ALDOSTERONE-PRODUCING ADENOMA CAUSING HUMAN PRIMARY ALDOSTERONISM ARE CHARACTERISED BY UNDER- EXPRESSION OF THE TWIK-RELATED ACID-SENSITIVE K+ CHANNEL 2 (TASK-2) GENE: PP.21.321

Abstract

Background: Primary aldosteronism is a common cause of arterial hypertension, but its underlying molecular mechanisms are unknown. However, it is well known that K+ is a key regulator of aldosterone secretion, which interacts with physiological secretagogues of aldosterone as angiotensin II (Ang II) and endothelin-1. Genetic manipulation of a widely distributed channels class, which generate background or “leak” potassium (K+) currents, the Twik-related Acid-Sensitive K channel 1 (TASK-1) and 3 (TASK-3), generated a phenotype that mimics human primary aldosteronism.
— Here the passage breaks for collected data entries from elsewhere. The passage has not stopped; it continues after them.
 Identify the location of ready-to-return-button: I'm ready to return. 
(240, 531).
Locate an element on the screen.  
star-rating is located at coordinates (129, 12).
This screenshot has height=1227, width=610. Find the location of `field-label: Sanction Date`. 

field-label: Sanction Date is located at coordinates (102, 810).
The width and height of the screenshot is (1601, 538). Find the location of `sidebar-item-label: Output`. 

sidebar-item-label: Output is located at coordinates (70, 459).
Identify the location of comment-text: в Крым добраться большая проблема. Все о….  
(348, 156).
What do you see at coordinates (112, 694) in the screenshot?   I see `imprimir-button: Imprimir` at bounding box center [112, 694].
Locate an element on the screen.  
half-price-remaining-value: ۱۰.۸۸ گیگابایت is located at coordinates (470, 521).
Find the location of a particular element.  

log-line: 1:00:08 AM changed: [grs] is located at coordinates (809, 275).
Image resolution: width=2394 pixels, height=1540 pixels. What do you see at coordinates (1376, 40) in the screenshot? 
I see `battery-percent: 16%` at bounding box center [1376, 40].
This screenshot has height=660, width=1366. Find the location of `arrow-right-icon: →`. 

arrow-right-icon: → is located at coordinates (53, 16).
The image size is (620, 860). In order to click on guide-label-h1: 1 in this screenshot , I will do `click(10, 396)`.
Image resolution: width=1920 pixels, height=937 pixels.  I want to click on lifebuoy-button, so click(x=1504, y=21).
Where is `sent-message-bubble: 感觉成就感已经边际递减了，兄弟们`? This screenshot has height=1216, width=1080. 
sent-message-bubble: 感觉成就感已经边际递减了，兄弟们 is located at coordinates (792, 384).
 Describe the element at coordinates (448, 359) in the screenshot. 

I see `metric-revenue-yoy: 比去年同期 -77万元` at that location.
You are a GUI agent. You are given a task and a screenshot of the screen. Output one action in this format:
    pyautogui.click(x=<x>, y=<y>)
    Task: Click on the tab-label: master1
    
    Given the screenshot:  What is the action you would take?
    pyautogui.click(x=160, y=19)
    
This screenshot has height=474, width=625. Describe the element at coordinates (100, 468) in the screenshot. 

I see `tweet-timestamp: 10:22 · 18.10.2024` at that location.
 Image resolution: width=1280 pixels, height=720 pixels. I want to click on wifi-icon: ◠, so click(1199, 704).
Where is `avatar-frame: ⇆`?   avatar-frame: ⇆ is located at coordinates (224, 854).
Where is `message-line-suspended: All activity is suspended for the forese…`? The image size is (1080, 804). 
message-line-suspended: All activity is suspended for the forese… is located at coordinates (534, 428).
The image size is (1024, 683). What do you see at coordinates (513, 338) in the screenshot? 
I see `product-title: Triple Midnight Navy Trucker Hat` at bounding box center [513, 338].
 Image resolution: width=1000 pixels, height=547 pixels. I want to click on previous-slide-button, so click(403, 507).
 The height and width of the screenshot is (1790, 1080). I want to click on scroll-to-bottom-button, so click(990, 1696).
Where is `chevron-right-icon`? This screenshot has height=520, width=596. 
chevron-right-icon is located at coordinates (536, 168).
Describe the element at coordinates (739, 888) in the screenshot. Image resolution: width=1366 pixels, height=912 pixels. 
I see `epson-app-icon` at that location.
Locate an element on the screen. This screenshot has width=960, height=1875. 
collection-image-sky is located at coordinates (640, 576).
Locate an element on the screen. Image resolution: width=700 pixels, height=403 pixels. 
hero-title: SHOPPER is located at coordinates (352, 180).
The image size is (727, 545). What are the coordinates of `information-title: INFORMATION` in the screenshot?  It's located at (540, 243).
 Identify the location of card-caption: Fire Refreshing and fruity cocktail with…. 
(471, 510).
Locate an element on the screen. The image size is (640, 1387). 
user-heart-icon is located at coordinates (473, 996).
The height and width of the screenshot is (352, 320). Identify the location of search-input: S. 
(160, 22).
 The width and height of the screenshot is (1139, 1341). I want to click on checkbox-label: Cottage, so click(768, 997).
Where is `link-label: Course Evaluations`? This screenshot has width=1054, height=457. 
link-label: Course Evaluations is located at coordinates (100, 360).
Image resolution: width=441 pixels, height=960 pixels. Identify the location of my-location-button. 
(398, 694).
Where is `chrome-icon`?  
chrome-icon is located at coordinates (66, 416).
Objective: To measure the expression of the TASK family in a series of aldosterone producing adenoma (APA). Methods: Whole transcriptome of 24 APA was compared to that of a normal adrenocortical tissue pool (n = 10) by oligomicroarray technique. Data were validated by quantitative real time RT PCR. Immunohistochemistry was used to investigate TASKs protein expression by adrenocortical tissues. Results and Conclusions: The most expressed TASK channel gene in both the normal ZG and in APAs was TASK-1, followed by TASK-2 while the expression of TASK-3 was scant. With a whole transcriptome analysis followed by confirmation with quantitative real time RT-PCR we found a consistent and marked under expression of TASK-2 channel in all studied APA (n = 24), while TASK-1 and TASK-3 were heterogeneously expressed, as compared to the normal adrenal cortex. Immunohistochemistry was used to confirm the expression of the 3 TASK K+ channels in the adrenal cortex at the protein level and quantitative immnunoblotting will be used to confirm the differences detected at the transcript level. The underexpression of TASK-2 channels in APA suggests blunted leak” K+ currents, with ensuing lowering of the membrane potential and thereby increased likelihood of opening of the voltage-gated T-type calcium channels. The latter is known to render the adrenocortical zona glomerulosa cells more sensitive to aldosterone secretagogues. Hence, our ex vivo findings, while pointing to TASK-2 channels under-expression as an important mechanism of primary aldosteronism, mandates further studies to ascertain the molecular mechanisms by which this underexpression develops.